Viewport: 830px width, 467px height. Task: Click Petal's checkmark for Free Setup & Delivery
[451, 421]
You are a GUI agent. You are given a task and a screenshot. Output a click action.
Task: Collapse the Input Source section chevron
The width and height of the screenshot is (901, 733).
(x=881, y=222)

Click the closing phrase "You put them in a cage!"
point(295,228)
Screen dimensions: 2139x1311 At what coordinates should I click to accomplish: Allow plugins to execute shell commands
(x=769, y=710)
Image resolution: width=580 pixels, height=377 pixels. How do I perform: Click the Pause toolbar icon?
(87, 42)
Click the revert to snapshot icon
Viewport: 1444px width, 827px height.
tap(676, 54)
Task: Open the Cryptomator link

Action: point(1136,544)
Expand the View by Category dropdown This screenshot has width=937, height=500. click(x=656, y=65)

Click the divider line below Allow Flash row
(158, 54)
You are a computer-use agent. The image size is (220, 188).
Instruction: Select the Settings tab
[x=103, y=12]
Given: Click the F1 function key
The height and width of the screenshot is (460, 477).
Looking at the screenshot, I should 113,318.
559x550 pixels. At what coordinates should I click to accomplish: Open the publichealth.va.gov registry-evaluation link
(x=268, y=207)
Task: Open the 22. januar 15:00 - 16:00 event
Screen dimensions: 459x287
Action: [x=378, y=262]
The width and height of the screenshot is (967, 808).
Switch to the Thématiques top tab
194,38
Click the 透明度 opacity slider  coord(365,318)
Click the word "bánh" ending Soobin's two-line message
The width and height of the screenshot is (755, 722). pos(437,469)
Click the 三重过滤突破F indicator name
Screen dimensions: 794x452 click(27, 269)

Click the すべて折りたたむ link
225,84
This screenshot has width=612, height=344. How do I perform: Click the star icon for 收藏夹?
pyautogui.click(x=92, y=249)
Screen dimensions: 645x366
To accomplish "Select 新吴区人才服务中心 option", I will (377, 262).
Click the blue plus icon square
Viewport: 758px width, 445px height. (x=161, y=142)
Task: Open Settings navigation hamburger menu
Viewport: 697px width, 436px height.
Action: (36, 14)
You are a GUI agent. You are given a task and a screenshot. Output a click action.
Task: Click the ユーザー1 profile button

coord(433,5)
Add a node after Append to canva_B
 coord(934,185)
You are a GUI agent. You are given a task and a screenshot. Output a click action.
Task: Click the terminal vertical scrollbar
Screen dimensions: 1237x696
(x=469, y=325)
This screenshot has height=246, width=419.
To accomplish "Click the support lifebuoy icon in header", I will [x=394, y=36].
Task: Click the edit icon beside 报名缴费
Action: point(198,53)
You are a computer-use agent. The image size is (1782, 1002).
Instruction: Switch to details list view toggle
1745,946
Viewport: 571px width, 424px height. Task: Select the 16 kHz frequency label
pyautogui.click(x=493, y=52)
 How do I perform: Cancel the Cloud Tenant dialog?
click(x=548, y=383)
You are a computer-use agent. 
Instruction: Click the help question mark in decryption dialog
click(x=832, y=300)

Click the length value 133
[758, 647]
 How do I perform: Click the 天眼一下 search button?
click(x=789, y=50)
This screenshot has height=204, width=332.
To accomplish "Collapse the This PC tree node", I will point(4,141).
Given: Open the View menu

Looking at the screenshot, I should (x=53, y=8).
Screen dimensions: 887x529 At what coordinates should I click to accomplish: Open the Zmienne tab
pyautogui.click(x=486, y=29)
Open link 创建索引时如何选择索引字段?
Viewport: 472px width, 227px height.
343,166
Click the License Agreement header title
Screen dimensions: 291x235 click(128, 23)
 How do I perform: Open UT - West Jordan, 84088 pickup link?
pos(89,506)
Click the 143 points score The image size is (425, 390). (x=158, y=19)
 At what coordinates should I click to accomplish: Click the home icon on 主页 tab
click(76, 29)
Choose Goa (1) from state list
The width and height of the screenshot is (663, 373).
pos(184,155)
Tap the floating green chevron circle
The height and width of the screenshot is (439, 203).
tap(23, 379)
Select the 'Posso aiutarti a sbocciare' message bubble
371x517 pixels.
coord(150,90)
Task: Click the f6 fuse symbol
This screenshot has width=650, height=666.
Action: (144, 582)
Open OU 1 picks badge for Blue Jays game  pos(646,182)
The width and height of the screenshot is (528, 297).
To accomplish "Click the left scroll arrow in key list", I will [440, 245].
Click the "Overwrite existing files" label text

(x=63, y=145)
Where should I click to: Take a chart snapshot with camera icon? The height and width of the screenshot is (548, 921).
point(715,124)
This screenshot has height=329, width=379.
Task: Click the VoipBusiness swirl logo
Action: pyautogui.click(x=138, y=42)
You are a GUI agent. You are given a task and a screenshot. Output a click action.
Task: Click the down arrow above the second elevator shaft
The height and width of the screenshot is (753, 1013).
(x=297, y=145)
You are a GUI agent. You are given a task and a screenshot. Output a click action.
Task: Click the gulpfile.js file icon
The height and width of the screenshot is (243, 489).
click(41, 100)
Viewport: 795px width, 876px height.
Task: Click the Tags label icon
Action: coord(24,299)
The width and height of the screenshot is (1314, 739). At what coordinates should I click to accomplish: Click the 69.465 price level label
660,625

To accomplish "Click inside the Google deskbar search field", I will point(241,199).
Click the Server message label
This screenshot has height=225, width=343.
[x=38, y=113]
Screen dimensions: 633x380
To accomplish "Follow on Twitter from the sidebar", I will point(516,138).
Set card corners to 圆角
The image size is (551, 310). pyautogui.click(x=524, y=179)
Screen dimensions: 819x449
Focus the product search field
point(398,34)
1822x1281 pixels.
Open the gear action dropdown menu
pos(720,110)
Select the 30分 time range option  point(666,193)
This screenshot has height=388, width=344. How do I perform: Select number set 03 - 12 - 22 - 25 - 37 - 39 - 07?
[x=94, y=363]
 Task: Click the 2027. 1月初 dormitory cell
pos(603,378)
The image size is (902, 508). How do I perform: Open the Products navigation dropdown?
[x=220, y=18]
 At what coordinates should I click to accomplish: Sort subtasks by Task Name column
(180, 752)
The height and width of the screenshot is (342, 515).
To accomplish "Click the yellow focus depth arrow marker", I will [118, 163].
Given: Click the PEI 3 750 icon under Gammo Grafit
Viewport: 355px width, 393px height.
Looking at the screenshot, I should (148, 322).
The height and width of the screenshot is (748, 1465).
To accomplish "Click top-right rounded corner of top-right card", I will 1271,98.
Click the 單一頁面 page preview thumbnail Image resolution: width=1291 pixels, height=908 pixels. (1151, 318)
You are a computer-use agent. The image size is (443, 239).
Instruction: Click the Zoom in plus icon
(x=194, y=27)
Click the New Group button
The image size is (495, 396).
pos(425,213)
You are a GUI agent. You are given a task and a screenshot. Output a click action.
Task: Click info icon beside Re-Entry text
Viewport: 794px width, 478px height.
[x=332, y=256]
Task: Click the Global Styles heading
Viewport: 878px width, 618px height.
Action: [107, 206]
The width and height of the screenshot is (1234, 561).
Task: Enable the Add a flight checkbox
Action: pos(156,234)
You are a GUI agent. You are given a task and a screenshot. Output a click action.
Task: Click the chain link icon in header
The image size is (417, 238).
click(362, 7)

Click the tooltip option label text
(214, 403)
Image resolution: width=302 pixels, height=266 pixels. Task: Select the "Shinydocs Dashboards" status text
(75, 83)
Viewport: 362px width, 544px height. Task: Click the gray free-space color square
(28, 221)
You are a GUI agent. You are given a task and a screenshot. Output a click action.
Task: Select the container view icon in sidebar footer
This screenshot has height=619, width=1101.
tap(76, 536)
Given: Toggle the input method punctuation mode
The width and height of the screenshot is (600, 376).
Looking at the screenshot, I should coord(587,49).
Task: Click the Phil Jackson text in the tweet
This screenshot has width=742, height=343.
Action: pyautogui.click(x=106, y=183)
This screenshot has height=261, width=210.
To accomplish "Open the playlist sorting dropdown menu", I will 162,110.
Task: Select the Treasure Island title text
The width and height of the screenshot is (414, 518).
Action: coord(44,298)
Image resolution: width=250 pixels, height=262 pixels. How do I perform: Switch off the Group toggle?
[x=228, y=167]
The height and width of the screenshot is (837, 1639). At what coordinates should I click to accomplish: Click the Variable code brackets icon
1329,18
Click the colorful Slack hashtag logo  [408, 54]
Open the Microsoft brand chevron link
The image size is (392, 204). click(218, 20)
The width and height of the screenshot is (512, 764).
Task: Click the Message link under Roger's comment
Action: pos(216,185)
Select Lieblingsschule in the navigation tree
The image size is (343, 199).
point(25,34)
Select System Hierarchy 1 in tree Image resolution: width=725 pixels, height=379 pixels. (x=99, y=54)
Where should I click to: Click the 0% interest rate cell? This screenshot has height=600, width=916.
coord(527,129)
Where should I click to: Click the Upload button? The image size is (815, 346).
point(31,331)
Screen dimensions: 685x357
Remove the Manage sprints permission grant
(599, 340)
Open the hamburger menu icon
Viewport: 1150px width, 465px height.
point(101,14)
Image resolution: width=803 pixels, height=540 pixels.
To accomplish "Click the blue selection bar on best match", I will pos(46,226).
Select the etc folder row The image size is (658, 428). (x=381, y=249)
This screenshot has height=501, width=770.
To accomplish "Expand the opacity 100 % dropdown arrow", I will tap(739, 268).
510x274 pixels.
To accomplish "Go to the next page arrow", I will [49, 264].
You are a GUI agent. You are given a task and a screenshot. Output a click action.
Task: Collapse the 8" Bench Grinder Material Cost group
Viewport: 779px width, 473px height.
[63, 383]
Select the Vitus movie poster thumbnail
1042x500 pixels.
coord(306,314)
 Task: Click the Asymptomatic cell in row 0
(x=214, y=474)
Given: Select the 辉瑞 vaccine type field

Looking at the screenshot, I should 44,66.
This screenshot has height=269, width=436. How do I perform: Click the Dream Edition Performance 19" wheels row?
——————
### Work to be completed
Copy out the items word for word, starting at the line that contains "Open the hamburger menu icon" and continuing through the end of the items.

### Output
Open the hamburger menu icon
Viewport: 1150px width, 465px height.
point(101,14)
Image resolution: width=803 pixels, height=540 pixels.
To accomplish "Click the blue selection bar on best match", I will pos(46,226).
Select the etc folder row The image size is (658, 428). (x=381, y=249)
This screenshot has height=501, width=770.
To accomplish "Expand the opacity 100 % dropdown arrow", I will tap(739, 268).
510x274 pixels.
To accomplish "Go to the next page arrow", I will [49, 264].
You are a GUI agent. You are given a task and a screenshot. Output a click action.
Task: Collapse the 8" Bench Grinder Material Cost group
Viewport: 779px width, 473px height.
[63, 383]
Select the Vitus movie poster thumbnail
1042x500 pixels.
coord(306,314)
 Task: Click the Asymptomatic cell in row 0
(x=214, y=474)
Given: Select the 辉瑞 vaccine type field

Looking at the screenshot, I should 44,66.
This screenshot has height=269, width=436. How do I perform: Click the Dream Edition Performance 19" wheels row?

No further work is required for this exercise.